There has been much on the news about plastic waste and how it is impacting on our environment Worldwide.  I wrote to McDonalds a few months back asking if they will look at changing plastic straws for paper and reducing plastic waste, they replied recently to say they are indeed  doing just this, having found a biodegradable paper straw alternative which they will test in some of their restuarants - on the news this week they announced this.  So pleased to see that this influential food chain is responding to the need for change.  Hope many more will follow.


plastic waste, low tide Costa Rica beach 2017

It was the picture above that stayed in my mind when I went along the tideline during my holiday in Costa Rica, I was looking for shells, there were hardly any, but there was a lot of plastic waste, including this toy plastic pig with tiny little shell creatures attached like feeding piglets, twine round it's neck - says it all really.




It's Easter weekend and we are eating hot cross buns and chocolate Easter bunnies and contemplating the religious significance of the day.   Easter bunnies have absolutely nothing to do with Christian Easter, they didn't die for our sins like Jesus, they are apparently of German pagan origin.


 I do like to be out in the woods at Easter, this is an old silk painting I did some years ago.



 
I am busy now with last minute planning for our holiday in Vietnam next month, as there will be a lot of travelling around (air, rail road and sea) from the cities to the Northern hill tribe villages and back to the city and then to the beach, we need to plan our luggage to be as light as possible!









Tuesday, 20 March 2018

Spring Equinox


Happy first day of Spring in the UK!

we are so lucky to have supermarkets that can bring Spring to our homes for a few pennies and
after being blanketed in snow, some fresh colour is very cheering.



These little viola got purchased then forgotten, but were hardy and survived the snow, still in their punnets they await planting and as the snow melted their smiling faces reminded me that today is officially the end of Winter!




The beast from the East was in  the UK only a few weeks ago, causing dangerous road conditions and school closures, then we had more this weekend with a blanket of snow in London and suburbia. 

I'm not very well at the moment so resting up.  Youngest son has filled the house with the most delicious aroma of lemon, garlic and corriander as he made  Lebanese potatos for our lunch - his speciality, known as Batata Harara (we ate them all but they look like this/link for recipe on caption).

https://gourmandelle.com/batata-harra-spicy-roasted-potatoes
 .
  After good food, the next best thing when you are poorly is nice post.  My blogging buddy Nana sent me this delightful book as a birthday surprise, and crammed in quite  a few other lovely things, including tea and chocolate! I am reading the book at the moment, it's brilliant, would make a fantastic film.  I have also had lovely pen pal letters from Laura and Karen, blogging buddies in the USA (thank you all).

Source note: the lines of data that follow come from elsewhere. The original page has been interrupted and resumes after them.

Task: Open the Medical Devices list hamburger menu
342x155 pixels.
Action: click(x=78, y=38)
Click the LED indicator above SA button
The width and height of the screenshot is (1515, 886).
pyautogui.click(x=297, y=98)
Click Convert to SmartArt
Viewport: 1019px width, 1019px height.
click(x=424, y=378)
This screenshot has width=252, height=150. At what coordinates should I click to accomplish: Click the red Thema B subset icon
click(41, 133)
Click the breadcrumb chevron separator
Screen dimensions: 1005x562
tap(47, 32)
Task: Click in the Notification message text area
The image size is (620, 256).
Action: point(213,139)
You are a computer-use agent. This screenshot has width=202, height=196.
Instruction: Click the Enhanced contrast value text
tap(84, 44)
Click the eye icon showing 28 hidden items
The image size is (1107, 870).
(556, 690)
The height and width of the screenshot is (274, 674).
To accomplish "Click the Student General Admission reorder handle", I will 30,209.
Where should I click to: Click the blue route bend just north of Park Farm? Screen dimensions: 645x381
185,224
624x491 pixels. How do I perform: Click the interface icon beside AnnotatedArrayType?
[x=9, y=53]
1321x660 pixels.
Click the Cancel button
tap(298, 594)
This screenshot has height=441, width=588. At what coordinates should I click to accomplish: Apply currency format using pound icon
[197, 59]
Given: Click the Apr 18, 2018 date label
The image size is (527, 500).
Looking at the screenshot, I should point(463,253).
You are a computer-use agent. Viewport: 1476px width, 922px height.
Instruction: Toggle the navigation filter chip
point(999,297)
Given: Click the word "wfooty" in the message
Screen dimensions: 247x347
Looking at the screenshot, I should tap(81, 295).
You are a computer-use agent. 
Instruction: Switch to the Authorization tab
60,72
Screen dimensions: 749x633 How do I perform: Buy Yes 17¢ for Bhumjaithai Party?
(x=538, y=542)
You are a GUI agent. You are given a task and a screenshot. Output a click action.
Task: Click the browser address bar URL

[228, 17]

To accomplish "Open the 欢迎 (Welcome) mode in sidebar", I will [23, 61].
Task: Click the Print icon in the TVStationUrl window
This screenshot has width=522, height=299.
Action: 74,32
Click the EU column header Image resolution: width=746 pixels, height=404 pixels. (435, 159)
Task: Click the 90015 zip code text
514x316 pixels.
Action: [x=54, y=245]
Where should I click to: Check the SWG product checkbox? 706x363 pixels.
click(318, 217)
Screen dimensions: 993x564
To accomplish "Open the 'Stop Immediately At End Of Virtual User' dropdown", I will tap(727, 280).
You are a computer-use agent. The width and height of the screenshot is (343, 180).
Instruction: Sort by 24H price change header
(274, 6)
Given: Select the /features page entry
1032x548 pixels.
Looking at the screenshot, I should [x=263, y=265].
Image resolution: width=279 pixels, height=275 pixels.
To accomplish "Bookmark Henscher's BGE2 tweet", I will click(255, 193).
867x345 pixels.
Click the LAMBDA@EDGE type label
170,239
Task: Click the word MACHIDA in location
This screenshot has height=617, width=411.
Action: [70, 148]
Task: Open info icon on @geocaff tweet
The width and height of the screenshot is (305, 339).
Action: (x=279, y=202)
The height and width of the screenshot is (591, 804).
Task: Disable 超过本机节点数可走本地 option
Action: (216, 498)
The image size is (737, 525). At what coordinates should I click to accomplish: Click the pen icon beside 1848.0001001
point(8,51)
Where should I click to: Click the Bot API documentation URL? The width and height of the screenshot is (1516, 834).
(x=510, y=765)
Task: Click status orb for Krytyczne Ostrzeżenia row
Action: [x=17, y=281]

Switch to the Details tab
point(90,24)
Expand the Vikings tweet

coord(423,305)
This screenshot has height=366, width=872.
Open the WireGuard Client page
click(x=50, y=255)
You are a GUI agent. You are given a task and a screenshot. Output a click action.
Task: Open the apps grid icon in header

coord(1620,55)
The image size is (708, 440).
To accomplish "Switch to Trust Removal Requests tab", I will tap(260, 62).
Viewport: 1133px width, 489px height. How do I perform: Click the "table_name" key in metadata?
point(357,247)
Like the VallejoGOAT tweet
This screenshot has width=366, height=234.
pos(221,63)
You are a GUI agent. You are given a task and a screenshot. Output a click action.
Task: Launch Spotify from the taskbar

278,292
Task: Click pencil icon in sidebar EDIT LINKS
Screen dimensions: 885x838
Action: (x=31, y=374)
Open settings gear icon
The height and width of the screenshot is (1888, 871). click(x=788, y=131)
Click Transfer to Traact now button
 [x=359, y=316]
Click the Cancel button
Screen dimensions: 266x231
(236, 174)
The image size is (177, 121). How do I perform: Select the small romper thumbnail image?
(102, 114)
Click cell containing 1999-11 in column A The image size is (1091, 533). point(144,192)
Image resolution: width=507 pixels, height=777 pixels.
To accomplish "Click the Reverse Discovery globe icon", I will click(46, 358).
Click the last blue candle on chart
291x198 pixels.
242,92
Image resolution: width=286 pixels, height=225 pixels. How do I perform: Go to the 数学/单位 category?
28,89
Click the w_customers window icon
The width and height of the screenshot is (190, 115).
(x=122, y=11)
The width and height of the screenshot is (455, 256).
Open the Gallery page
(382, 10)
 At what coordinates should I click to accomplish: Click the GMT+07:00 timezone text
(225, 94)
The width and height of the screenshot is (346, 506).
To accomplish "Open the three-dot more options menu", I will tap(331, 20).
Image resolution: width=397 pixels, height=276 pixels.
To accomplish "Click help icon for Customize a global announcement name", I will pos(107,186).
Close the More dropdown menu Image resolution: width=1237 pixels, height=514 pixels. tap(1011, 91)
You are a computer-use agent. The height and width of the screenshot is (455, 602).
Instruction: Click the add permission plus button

Here's hoping that Spring is settling in and that we will see flowers carpeting the woods very soon.... in the meantime here are some snaps of Brighton before the snow.










Thursday, 1 March 2018

Krakow

I have had a truly lovely weekend in Krakow, Poland with hubby.  We spent my birthday exploring the Wieliczka Salt Mines where absolutely everything below ground is made from salt - you can even lick the walls!  The mines stretch over 178 miles of passageways, of which only 2.2 miles form the tour route open to the public.



 The most spectacular memory I have taken from this trip is of the salt lake, deep down some 135 metres below ground, the water is a beautiful emerald green.  The surrounding salt walls had intricate carvings.   Music concerts are performed down here ocassionally in a specially built auditorium as the acoustics underground have exceptional quality.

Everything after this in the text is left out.